Compare the ways in which ambition is presented in Act 1 of ‘Macbeth’ and chapter 5 of ‘Frankenstein’. Pay close attention to the writers presentation of ideas and relate your thoughts to the social and historical content of the texts. Ambition is a passion for something so strong that weaker individuals will become utterly seized by it. We see this in both protagonists in the two texts. Macbeth is first shown as a noble warrior. Shakespeare uses the language of the other characters such as ‘the captain,’ to underline and suggest what had happened and what will happen throughout the plot.
Shakespeare uses the phrase “But all’s too weak/ for brave Macbeth” to explain Macbeth’s capability in the beginning of act one. Although we soon learn that he leaves his nobility behind as his selfish ambition takes control of mind. The words have been chosen to make the phrase dramatic and shocking to the audience, as Macbeth has just slaughtered “Macdonwald”, Shakespeare uses punctuation to split up the sentences as Shelly also does when ‘Frankenstein’ is terrified that the monster could be lurking in his home in Inglestad when he returns with ‘Clerval’.
The novelist also does this when Frankenstein becomes manic due to his relief at seeing ‘Clerval’ and the fear of his creation. This technique is used so that the texts are read or performed in a disjointed manner which creates a sense of anticipation. Mary Shelley wrote ‘Frankenstein’ as an outlet of her experiences throughout her previous years and to express her feelings of grief, anxiety and shock from her childhood. When Mary Shelley was younger, her own ambition was to have a child to love and care for. This ambition and hope was shot down when her baby died soon after its birth.
This could be the inspiration that she used for the creation and the unkind response given by the world to it. We learn much about the protagonist victor Frankenstein and his utterly selfish ambition throughout chapter five. This is the climax of his scientific obsession, he finally manages to bring the creature to life after his “Candle was nearly burnt out”. Shelley uses this metaphor to indicate that Frankenstein only had a small amount of his candle left to work by, and that he was close to giving up, and that his ‘Candle of hope’ was nearly extinguished.
We can see parallels between Macbeth and Frankenstein where in the last act of the play, Macbeth describes how he sees life and death. He uses the words “Out out brief candle! Life’s but a walking shadow…” to display his thoughts about the light or flame of life and how he now wishes he could blow out his candle so that he may die. A candle will flicker, shrink and grow through time and these uses of the word make me imagine the ups and downs of our lives until finally, they weaken and extinguish. The authors use the idea of a candle as it is often used as a symbol of light, hope and expectation.
Frankenstein describes his own ambition to create the monster when he tells us that he had “desired it with an ardour”. Shelley uses “desired” to make us realise that Victor Frankenstein has wanted this success for a long time and that he has dreamed about it, the word “ardour” is in this phrase as it makes one think of a deep and intense passion of love in which Frankenstein is referring to the monster by.

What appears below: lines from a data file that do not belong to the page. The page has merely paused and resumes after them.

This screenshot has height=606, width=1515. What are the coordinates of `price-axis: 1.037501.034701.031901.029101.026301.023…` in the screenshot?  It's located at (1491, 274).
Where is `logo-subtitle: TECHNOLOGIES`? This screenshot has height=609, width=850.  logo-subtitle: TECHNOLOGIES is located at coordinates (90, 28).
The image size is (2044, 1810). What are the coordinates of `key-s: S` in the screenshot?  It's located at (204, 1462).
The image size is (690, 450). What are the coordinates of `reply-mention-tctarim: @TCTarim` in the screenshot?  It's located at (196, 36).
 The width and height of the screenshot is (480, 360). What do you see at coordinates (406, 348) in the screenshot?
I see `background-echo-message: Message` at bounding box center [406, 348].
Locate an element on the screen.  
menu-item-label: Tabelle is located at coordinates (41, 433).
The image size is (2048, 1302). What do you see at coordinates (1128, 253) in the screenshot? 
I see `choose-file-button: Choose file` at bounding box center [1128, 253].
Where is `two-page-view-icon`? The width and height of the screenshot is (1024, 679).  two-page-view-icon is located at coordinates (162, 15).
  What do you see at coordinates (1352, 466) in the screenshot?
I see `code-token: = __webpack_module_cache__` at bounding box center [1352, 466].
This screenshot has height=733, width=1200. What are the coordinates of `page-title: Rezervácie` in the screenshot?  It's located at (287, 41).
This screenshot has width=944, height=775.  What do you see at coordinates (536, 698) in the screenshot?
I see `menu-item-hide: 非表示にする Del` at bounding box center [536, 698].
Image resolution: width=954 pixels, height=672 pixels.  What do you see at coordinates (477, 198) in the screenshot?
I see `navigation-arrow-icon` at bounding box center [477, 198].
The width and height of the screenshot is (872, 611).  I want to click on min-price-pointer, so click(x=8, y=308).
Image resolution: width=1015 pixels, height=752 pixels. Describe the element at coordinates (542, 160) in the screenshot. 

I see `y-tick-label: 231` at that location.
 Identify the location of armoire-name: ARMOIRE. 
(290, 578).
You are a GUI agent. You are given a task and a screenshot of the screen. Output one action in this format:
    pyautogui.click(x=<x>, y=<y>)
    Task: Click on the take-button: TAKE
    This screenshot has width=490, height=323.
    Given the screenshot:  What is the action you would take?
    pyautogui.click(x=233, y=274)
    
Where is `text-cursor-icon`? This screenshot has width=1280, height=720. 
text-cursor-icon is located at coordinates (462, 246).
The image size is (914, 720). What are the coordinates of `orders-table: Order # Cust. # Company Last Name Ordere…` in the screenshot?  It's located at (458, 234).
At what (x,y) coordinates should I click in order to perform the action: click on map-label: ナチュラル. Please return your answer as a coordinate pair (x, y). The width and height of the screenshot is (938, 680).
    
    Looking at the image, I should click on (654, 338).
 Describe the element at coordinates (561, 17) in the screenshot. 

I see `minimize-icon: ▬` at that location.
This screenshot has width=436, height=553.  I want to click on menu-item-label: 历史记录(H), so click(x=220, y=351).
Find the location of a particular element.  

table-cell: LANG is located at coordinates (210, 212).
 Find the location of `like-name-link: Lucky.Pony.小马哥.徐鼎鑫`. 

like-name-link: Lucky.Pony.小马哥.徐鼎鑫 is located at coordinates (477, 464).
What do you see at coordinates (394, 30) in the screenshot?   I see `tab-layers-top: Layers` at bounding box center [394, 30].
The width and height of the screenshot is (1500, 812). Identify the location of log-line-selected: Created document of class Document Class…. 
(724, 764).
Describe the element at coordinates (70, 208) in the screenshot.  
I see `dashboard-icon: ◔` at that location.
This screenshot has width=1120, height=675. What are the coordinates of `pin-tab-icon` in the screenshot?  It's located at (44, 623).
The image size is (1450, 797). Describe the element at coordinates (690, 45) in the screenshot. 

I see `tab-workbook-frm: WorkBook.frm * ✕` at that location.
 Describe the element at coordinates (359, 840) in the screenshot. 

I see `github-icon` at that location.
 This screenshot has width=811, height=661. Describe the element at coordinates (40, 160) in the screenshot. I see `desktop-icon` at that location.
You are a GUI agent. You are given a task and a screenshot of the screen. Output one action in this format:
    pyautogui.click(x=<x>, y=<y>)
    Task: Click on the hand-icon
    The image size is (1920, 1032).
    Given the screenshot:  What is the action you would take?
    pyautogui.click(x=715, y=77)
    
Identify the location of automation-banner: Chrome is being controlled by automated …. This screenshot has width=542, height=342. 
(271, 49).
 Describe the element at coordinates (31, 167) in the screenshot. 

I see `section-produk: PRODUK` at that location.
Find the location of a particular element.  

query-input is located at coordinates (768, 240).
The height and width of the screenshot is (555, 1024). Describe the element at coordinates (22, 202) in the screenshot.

He contradicts this by using it in the past tense to explain that he regrets his decision to bring life to the monster. Frankenstein says that his aspiration “…far exceeded moderation” when talking about his hope to create a life.
Shelley has used the words “exceeded moderation” to display the extent to which Victor Frankenstein had wished to succeed as a scientist. Although Victor Frankenstein, automatically rejects the creation when he views its appearance. This tells me that Frankenstein is very shallow and intolerant as he does not give the “utterly benevolent,” creature a moment to be understood or loved. Shelley uses this expression to compare the Frankenstein’s creation a new born babe as babies are completely innocent when they are first born.
Shakespeare also introduces the idea of children and violent acts with Lady Macbeth when she tells us about the horrifying moves she is willing to take to have the opportunity to become Queen. Lady Macbeth says the expression “…dash’d the brains out” to turn the beautiful and natural act of breastfeeding into something monstrous, she is comparing killing her “babe” while breastfeeding to killing King Duncan. The word “dash’d” has been used to emphasise the speed at which she would kill her child and the Shakespeare has used punctuation to create this effect.
I believe that this is where Frankenstein begins to fall due to his ambition and, in contrast to Macbeth, he dies not realise that what he is doing and has done is wrong. Macbeth describes his hopes for King Duncan’s death as “black and deep desires”, which tells me that Macbeth recognises the immorality of his wishes. Frankenstein and Macbeth both soon become arrogant and totally selfish. Macbeth also turns evil and bloodthirsty. Shelley and Shakespeare both warn their audience of the potential threats and consequences of trying to play the role of God by creating, destroying or changing life.